Robert Kerr (writer)
This eBook from the Gutenberg Project consists of approximately 750 pages of information about A General History and Collection of Voyages and Travels — Volume 06.

On the other or Egyptian side of this gulf, between Toro and Suez, there run certain great and very high hills or mountains appearing over the sea coast; which about 17 leagues above Toro open in the middle as low as the plain field, after which they rise as high as before, and continue along the shore to within a league of Suez, where they entirely cease.  I found the ebb and flow of the sea between Toro and Suez quite conformable with what has been already said respecting other parts of the coast, and neither higher nor lower:  Whence appears the falsehood of some writers, who pretend that no path was opened through this sea for the Israelites by miracle; but merely that the sea ebbed so much in this place that they waited the ebb and passed over dry.  I observed that there were only two places in which it could have been possible for Sesostris and Ptolomy kings of Egypt, to have dug canals from the Nile to the Red-Sea:  One of these by the breach of the mountains on the Egyptian coast 17 leagues above Toro, and 11 short of Suez; and the other by the end of the nook or bay on which Suez stands; as at this place the hills on both sides end, and all the land remains quite plain and low, without hillocks or any other impediment.  This second appears to me to be much more convenient for so great a work than the other, because the land is very low, the distance shorter, and there is a haven at Suez.  All the rest of the coast is lined by great and high mountains of hard rock.  Hence Suez must be the place to which Cleopatra commanded the ships to be brought across the isthmus, a thing of such great labour that shortness was of most material importance:  Here likewise for the same reason must have been the trench or canal from the Nile to the Red Sea; more especially as all the coast from Toro upwards is waste, and without any port till we come to Suez.

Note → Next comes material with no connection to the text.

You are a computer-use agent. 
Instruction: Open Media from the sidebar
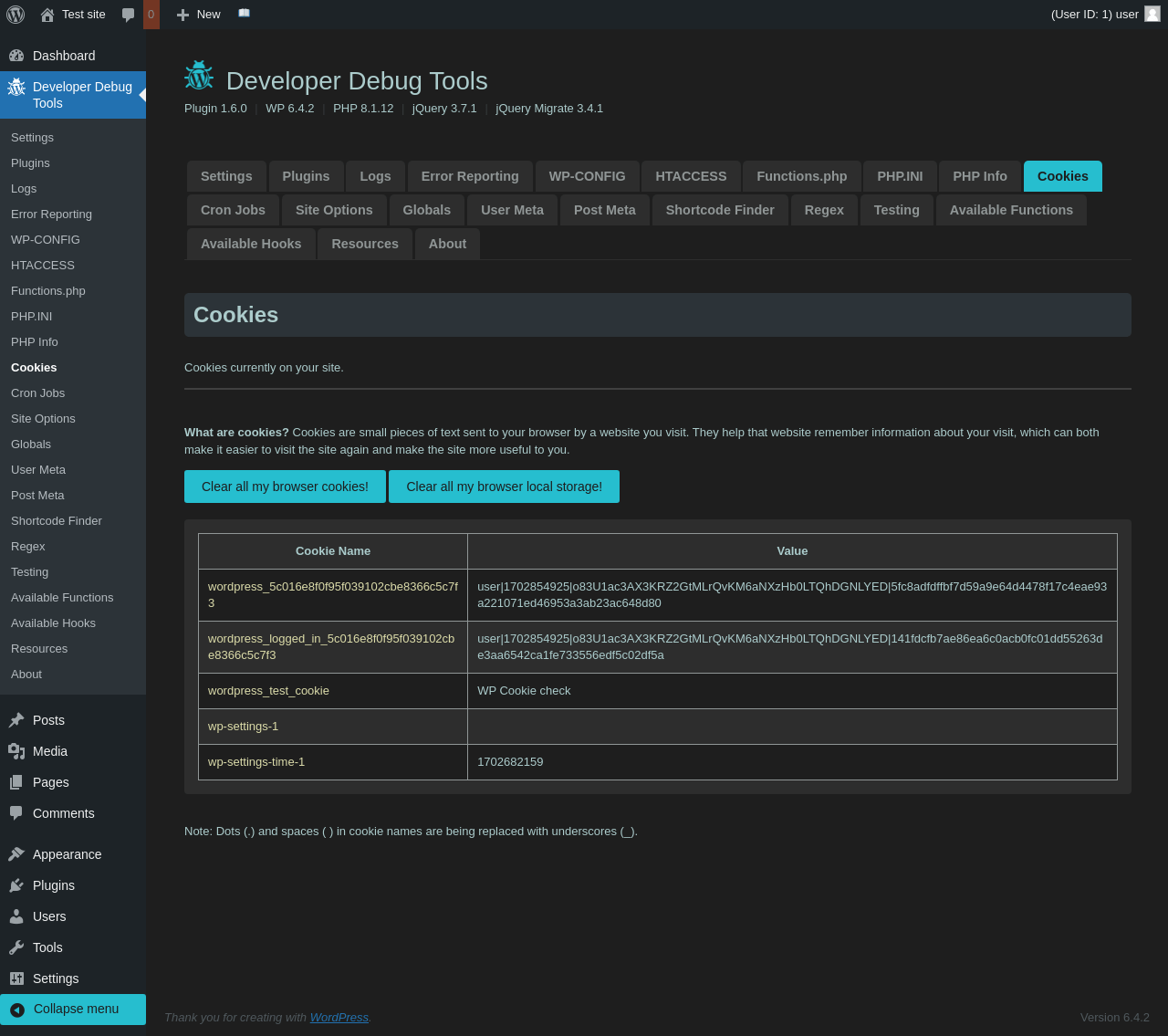click(50, 751)
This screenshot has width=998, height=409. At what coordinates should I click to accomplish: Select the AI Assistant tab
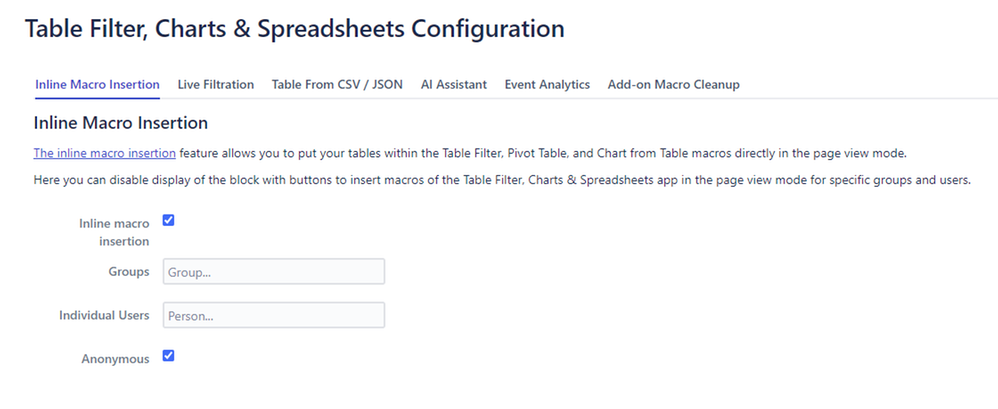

During all the time which we spent between Toro and Suez, the heaven was constantly overcast with thick black clouds, which seemed contrary to the usual nature of Egypt; as all concur in saying that it never rains in that country, and that the heavens are never obscured by clouds or vapours:  But perhaps the sea raises these clouds at this place, and farther inland the sky might be clear; as we often see in Portugal that we have clear pleasant weather at Lisbon, while at Cintra only four leagues distant, there are great clouds mists and rain.  The sea between Toro and Suez is subject to sudden and violent tempests; as when the wind blows from the north, which is the prevailing wind here, although not very great, the sea is wonderfully raised, the waves being everywhere so coupled together and broken that they are very dangerous.  This is not occasioned by shallow water, as this channel is very deep, only that on the Egyptian side it is somewhat shoaly close to the shore.  “About this place I saw certain sea foams otherwise called evil waters, the largest I had ever seen, being as large as a target, of a whitish dun colour.  These do not pass lower than Toro; but below that there are infinite small ones, which like the other are bred in and go about the sea[324].”  While between Toro and Suez, though the days were insufferably hot, the nights were colder than any I ever met with.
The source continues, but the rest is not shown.